### [Your assignment]
Show every line below where "settings" appears.

(Saved entries)
►

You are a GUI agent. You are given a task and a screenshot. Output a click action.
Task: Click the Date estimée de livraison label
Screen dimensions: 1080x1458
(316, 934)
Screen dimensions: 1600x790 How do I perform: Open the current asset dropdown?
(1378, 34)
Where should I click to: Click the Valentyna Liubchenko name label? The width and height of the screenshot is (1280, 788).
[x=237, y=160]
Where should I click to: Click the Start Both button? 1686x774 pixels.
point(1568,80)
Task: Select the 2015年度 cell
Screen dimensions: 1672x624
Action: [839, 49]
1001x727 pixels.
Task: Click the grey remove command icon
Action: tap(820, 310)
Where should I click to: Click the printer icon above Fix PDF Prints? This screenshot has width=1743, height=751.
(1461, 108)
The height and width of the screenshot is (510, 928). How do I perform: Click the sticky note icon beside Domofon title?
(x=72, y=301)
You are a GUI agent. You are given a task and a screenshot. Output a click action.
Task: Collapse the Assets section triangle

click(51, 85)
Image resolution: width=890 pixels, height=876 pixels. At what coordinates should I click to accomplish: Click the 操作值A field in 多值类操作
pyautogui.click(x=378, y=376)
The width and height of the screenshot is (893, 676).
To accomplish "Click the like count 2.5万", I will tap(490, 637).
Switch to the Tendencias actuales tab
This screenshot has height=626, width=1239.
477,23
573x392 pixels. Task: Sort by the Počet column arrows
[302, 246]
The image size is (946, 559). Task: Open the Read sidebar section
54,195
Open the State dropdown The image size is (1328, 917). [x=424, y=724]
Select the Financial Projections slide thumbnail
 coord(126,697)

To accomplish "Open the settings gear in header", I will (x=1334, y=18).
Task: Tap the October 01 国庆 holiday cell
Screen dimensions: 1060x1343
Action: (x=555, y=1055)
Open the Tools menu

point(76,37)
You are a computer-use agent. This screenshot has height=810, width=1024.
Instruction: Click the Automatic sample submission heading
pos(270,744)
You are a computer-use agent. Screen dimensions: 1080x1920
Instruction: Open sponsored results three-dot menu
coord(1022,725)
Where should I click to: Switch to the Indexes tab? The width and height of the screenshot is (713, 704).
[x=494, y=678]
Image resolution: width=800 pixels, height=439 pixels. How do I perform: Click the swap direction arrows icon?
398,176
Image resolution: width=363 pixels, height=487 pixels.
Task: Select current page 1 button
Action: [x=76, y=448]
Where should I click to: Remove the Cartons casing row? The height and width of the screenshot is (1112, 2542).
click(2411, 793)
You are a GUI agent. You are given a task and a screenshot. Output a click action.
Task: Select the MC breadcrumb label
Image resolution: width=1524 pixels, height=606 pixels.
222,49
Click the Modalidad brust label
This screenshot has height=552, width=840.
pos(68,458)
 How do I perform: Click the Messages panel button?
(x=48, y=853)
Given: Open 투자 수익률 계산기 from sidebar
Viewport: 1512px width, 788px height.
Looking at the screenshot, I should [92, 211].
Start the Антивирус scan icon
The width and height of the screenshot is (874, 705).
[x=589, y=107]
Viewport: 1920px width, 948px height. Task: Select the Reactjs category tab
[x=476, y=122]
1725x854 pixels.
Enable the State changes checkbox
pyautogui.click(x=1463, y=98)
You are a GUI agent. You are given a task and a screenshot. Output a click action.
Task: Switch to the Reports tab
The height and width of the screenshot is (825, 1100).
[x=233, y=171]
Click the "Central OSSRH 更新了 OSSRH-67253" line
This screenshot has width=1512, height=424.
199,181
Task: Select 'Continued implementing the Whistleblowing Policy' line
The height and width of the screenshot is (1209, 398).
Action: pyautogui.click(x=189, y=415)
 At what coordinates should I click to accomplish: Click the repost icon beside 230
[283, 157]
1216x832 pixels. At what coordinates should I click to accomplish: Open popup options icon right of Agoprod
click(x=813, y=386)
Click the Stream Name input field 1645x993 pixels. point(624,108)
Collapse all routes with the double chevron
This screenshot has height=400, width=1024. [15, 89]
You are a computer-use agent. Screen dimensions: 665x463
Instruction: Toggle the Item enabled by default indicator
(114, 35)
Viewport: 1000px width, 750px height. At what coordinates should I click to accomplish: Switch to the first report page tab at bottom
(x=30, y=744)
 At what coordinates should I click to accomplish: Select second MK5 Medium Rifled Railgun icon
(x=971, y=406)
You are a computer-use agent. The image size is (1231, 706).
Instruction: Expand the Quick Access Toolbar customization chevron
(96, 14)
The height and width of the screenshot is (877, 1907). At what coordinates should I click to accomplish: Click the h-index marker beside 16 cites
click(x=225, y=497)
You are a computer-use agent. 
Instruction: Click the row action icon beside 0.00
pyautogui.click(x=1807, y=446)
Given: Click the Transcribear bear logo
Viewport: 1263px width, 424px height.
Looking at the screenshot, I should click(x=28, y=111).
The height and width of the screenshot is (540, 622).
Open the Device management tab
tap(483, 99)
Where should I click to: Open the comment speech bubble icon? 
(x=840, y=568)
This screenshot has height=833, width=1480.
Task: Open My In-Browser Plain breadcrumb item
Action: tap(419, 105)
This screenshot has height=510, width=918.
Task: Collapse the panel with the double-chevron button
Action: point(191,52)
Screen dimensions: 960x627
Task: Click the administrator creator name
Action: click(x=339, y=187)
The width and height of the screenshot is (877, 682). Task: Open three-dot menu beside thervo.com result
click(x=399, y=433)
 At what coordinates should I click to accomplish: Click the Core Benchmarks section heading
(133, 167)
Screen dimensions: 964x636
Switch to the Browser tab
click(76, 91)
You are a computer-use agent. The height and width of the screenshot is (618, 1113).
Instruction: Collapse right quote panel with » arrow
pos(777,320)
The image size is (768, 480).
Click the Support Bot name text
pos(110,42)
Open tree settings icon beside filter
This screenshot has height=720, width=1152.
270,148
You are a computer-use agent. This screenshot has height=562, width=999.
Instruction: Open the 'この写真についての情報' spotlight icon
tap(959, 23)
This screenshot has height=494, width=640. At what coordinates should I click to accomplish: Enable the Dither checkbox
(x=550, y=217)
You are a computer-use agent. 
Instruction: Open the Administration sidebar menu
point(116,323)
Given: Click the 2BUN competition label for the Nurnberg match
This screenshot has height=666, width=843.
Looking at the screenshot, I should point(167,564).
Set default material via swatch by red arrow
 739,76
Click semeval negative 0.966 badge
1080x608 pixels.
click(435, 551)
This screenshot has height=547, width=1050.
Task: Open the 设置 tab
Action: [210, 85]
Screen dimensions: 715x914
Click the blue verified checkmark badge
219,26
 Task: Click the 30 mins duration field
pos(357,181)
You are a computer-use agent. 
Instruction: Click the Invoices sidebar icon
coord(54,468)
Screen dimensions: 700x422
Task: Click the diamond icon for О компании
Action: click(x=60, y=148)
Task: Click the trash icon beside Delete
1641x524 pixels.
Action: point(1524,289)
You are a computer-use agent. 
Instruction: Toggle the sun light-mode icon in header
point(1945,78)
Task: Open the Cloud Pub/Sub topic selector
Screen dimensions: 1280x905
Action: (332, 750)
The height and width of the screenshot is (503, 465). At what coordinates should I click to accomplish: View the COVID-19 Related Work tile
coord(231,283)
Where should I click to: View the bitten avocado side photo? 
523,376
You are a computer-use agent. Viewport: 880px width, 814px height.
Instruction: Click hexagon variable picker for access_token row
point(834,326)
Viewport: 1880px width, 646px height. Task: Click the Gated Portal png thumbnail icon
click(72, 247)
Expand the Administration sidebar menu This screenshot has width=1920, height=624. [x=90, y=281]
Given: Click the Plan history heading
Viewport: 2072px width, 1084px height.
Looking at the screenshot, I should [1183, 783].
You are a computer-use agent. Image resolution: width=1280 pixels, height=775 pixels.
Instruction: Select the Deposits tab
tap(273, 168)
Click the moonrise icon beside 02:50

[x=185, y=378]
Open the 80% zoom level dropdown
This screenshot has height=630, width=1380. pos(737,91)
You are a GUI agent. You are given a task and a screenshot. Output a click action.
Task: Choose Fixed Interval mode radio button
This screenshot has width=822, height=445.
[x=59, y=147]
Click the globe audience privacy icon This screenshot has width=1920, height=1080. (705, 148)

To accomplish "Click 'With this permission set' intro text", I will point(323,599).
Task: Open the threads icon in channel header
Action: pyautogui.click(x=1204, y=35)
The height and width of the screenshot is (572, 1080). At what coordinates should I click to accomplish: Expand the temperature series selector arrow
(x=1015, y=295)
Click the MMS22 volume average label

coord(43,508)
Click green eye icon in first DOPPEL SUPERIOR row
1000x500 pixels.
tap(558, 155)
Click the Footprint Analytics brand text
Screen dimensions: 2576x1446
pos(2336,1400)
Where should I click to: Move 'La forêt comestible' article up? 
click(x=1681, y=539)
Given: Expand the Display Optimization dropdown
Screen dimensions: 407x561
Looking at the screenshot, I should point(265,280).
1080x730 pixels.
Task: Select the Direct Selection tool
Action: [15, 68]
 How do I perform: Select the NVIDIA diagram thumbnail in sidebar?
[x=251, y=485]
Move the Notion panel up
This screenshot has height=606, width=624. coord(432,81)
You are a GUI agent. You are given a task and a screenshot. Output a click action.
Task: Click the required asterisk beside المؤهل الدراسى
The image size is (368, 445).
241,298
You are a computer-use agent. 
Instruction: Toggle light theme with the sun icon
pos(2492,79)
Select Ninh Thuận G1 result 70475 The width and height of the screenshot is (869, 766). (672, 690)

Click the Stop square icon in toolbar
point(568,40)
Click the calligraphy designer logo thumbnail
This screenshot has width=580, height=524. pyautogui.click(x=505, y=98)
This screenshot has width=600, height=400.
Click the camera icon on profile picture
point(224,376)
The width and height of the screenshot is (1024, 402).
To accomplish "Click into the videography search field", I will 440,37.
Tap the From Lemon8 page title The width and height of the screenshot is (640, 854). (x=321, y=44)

◄

### [Exercise answer]
To accomplish "Open the settings gear in header", I will (x=1334, y=18).
Open tree settings icon beside filter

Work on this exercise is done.